Le Gouvernement et le Parlement ont élaboré une contre-proposition dont le but principal était la formation pour combler la pénurie de personnel soignant et pour laquelle un milliard de francs était réservée. Cette contre-initiative aurait eu l’avantage que cette somme aurait pu être disponible immédiatement après la votation, alors que l’élaboration d’une loi à la base du texte de l’initiative aurait pris plusieurs années.

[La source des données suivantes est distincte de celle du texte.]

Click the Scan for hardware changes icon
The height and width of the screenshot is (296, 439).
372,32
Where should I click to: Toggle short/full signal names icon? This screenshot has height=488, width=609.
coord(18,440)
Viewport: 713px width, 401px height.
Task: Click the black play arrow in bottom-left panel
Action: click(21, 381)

Malgré cette différence dans la mise en oeuvre, une majorité de 61% contre 39% a accepté l’initiative qui profitait aussi de la grande sympathie du public pour les soignants depuis le début de la pandémie. C’est la première fois qu’une initiative provenant d’un milieu syndical a été approuvée. Il n’est pas exclu que le Parlement, en préparant la loi, reprenne certains éléments de la contre-proposition, notamment dans le domaine de la formation, et il est à espérer que son élaboration prenne moins de temps qu’une loi « ordinaire » !
- Initiative pour la désignation des juges fédéraux par tirage au sort
L’initiative critiquait le fait que seuls des membres d’un parti sont éligibles, alors que seul 5% des Suisses adhèrent à un parti. Cet état de choses pourrait rendre les juges dépendants de leur parti et mettre en péril leur réélection si un de leurs jugements venait à déplaire à celui-ci.
Cette initiative a été lancée par un petit comité autour d’un avocat déçu par plusieurs jugements du Tribunal fédéral à Lausanne, la plus haute instance judiciaire du pays. Les 30 juges de ce tribunal sont élus par l’Assemblée fédérale pour une période de six ans renouvelables. Les partis politiques proposent des candidats et candidates parmi leurs membres qui sont retenus par une commission parlementaire avant d’être élus par l’Assemblée.
De plus, les initiateurs critiquaient le fait que les juges doivent verser chaque année une certaine part de leur rémunération à leur parti, une sorte d’ « impôt» informel.
A l’origine de la discussion se trouvait le cas d’un juge du parti SVP/UDC que son parti proposait de ne pas réélire après un jugement contesté, mais étant donné que ce parti n’avait pas de majorité au Parlement, le juge en question avait pu garder son poste.
Pour parer à ces défauts, les initiateurs proposaient qu’une commission indépendante établisse une liste de candidats et candidates non-partisanes parmi lesquels les futurs juges fédéraux seraient tirés au sort. Ils ne seraient pas soumis à réélection mais pourraient rester en poste cinq ans au-delà de l’âge général de la retraite.
L’initiative a été rejetée par 68% contre 32%, entre autres car le tirage au sort en politique est étranger aux habitudes suisses et parce qu’en 150 ans, aucun juge fédéral n’a perdu son poste en raison d’une non-réélection.
[1] Une initiative est soumise au vote populaire si 100’000 citoyens et citoyennes le demandent.
[2] Un référendum doit avoir lieu si 50’000 citoyens et citoyennes le demandent.